Birth Month Simulation#
We can use the built in random choice feature of numpy to simulate non-uniformly distributed events. For instance below we consider the situation where we want to simulate the choice of a costumer at a chips shop. The costumer can chooce to have mayonaise, ketchup, curry or peanut sauce on their chips. We simulate the choice the costumer makes by assigning each choice a certain probability.
import micropip
await micropip.install("seaborn")
import numpy as np
import pandas as pd
import matplotlib.pyplot as plt
import seaborn as sns
food = ["mayonaise", "ketchup", "curry", "peanut sauce"]
p = [0.6, 0.1, 0.15, 0.15]
food_choice = np.random.choice(food, p=p)
print(food_choice)
Now let’s consider simulation of the birth months. So we will simulate a town of people together with their birth months. We use three different models for the birth months distributions. Namely, the uniform distribution over months, a uniform model over days that does not take leap days into account and a uniform model over days that does take leap days into account.
months = [
"January",
"February",
"March",
"April",
"May",
"June",
"July",
"August",
"September",
"October",
"November",
"December",
]
p_uniform_months = [1 / 12 for i in range(12)]
p_uniform_no_leap_days = [
31 / 365,
28 / 365,
31 / 365,
30 / 365,
31 / 365,
30 / 365,
31 / 365,
31 / 365,
30 / 365,
31 / 365,
30 / 365,
31 / 365,
]
p_uniform_with_leap_days = [
4 * 31 / (4 * 365 + 1),
(4 * 28 + 1) / (4 * 365 + 1),
4 * 31 / (4 * 365 + 1),
4 * 30 / (4 * 365 + 1),
4 * 31 / (4 * 365 + 1),
4 * 30 / (4 * 365 + 1),
4 * 31 / (4 * 365 + 1),
4 * 31 / (4 * 365 + 1),
4 * 30 / (4 * 365 + 1),
4 * 31 / (4 * 365 + 1),
4 * 30 / (4 * 365 + 1),
4 * 31 / (4 * 365 + 1),
]
def town_of_people(size=20000, model=p_uniform_months):
return np.random.choice(months, size=size, p=model)
Finally let’s have a look at our simulated distribution. For more on plotting have a look at the visualiation chapter.

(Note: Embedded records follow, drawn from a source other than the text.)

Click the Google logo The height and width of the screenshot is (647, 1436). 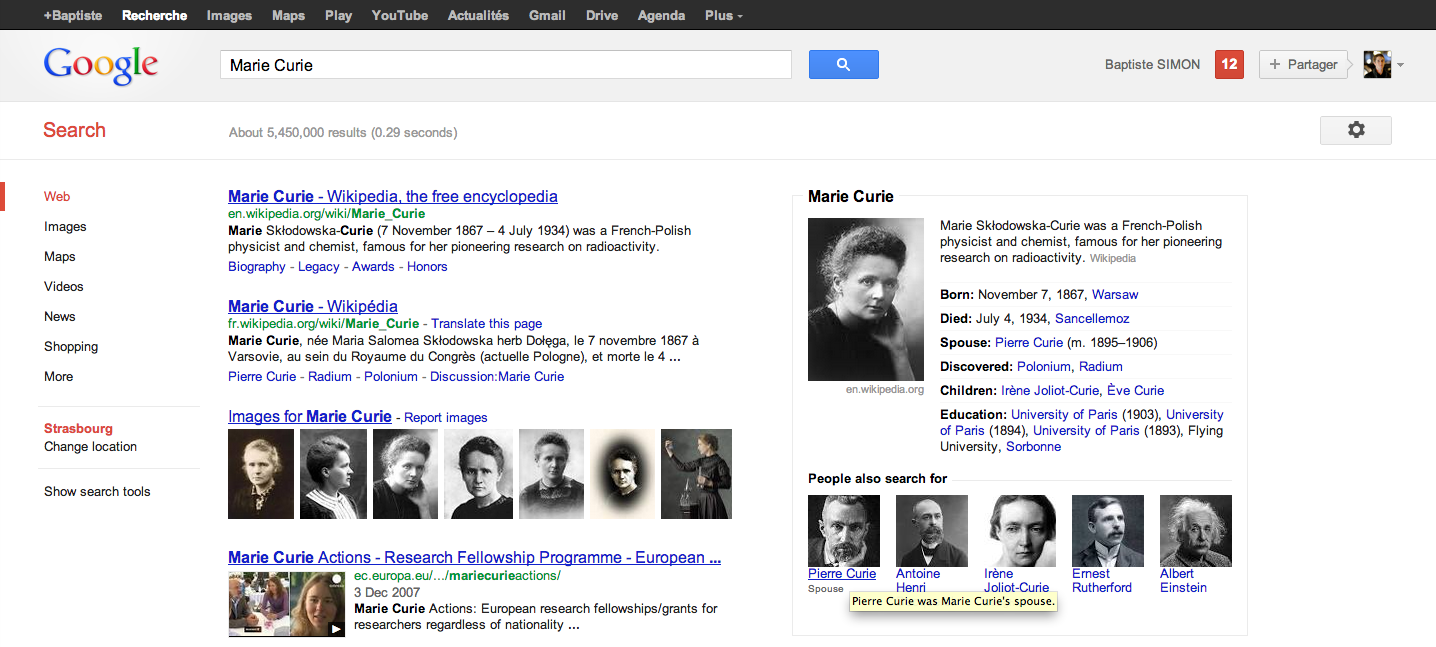coord(100,64)

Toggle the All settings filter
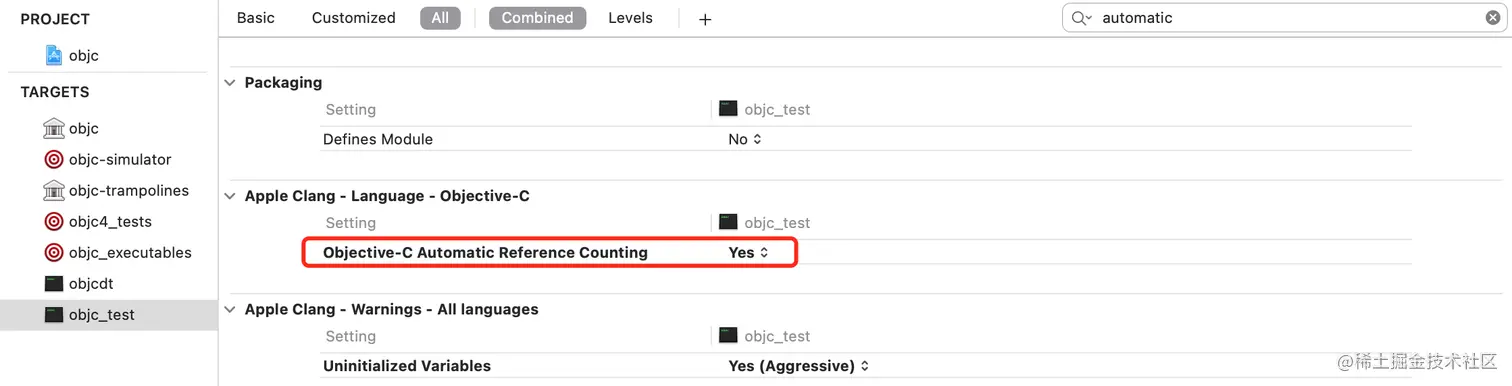click(440, 18)
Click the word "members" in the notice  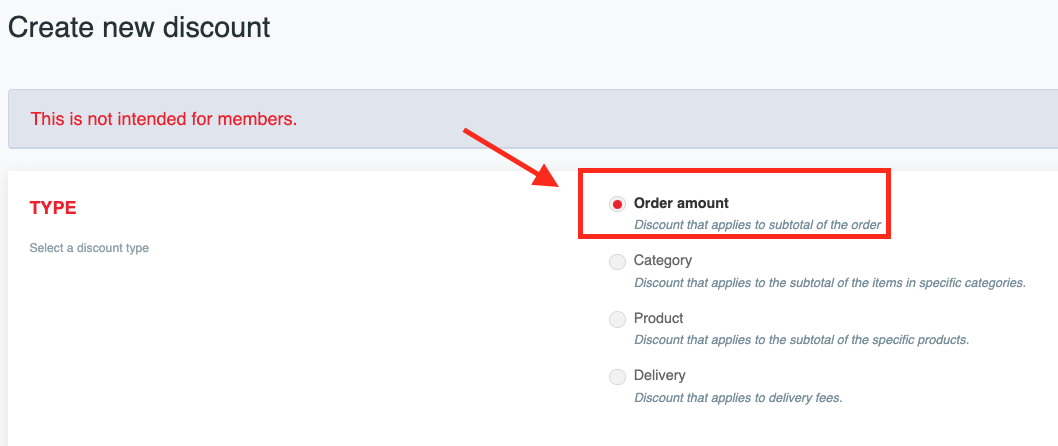point(263,119)
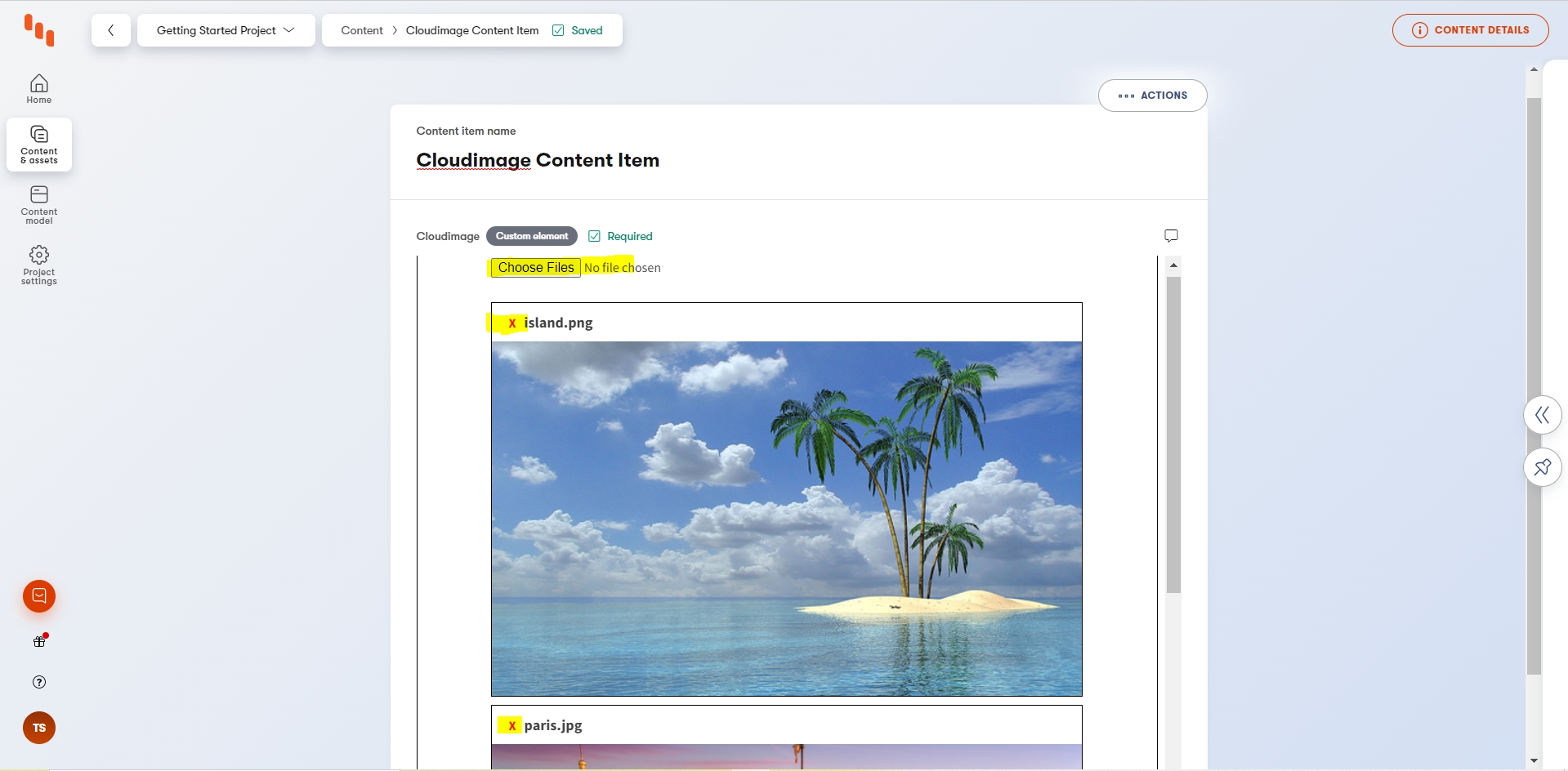The width and height of the screenshot is (1568, 771).
Task: Click the Choose Files button
Action: (536, 268)

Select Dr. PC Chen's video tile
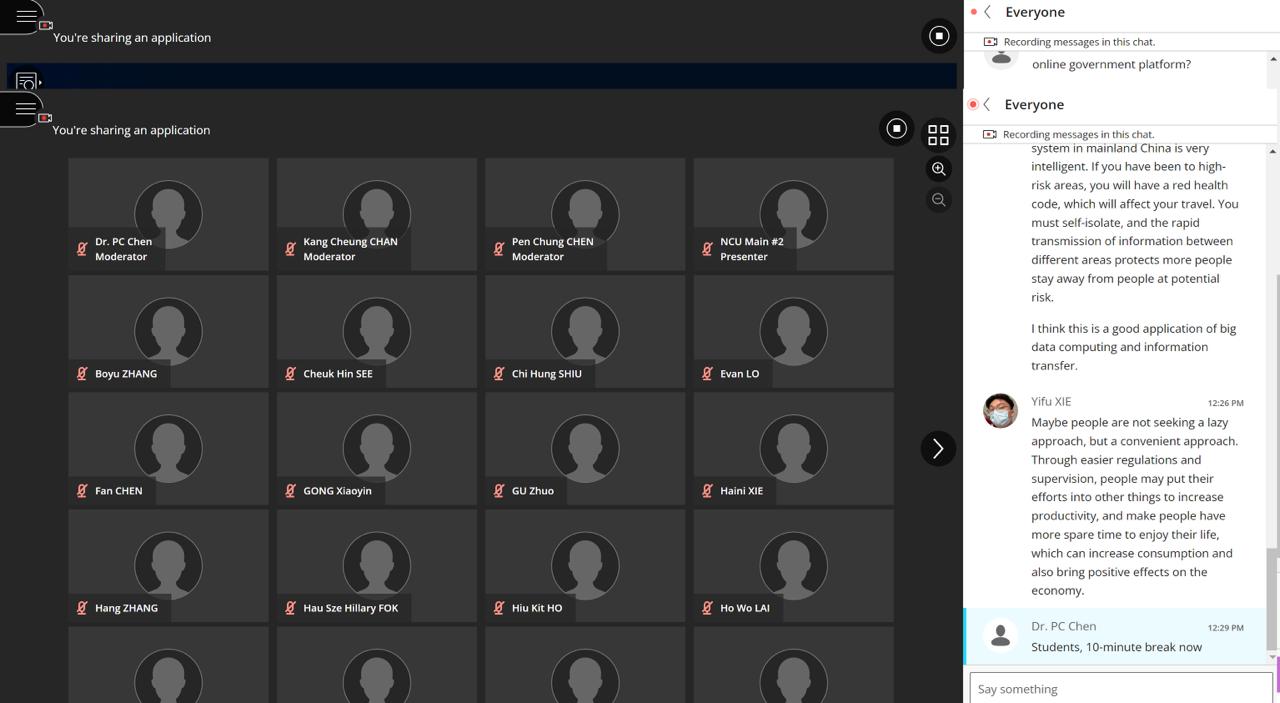coord(168,213)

Below we load our simulated data into a dataframe and subsquently plot the proportions of each model into a histogram.
simulated_uniform_months_model = town_of_people()
simulated_uniform_no_leap_days_model = town_of_people(model=p_uniform_no_leap_days)
simulated_uniform_with_leap_days_model = town_of_people(model=p_uniform_with_leap_days)
df_simulated_uniform_months_model = pd.DataFrame(
simulated_uniform_months_model, columns=["Month"]
)
df_simulated_uniform_no_leap_days_model = pd.DataFrame(
simulated_uniform_no_leap_days_model, columns=["Month"]
)
df_simulated_uniform_with_leap_days_model = pd.DataFrame(
simulated_uniform_with_leap_days_model, columns=["Month"]
)
plt.figure(figsize=(15, 5))
plt.subplot(1, 3, 1)
sns.countplot(
x="Month", data=df_simulated_uniform_months_model, order=months, stat="proportion"
)
plt.title("Distribution: uniform on months")
plt.xlabel("Month")
plt.ylabel("Proportion")
plt.xticks(rotation=45)
plt.subplot(1, 3, 2)
sns.countplot(
x="Month",
data=df_simulated_uniform_no_leap_days_model,
order=months,
stat="proportion",
)
plt.title("Distribution: uniform on days (no leap days)")
plt.xlabel("Month")
plt.ylabel("Proportion")
plt.xticks(rotation=45)
plt.subplot(1, 3, 3)
sns.countplot(
x="Month",
data=df_simulated_uniform_with_leap_days_model,
order=months,
stat="proportion",
)
plt.title("Distribution: uniform on days (with leap days)")
plt.xlabel("Month")
plt.ylabel("Proportion")
plt.xticks(rotation=45)
plt.tight_layout()
plt.show()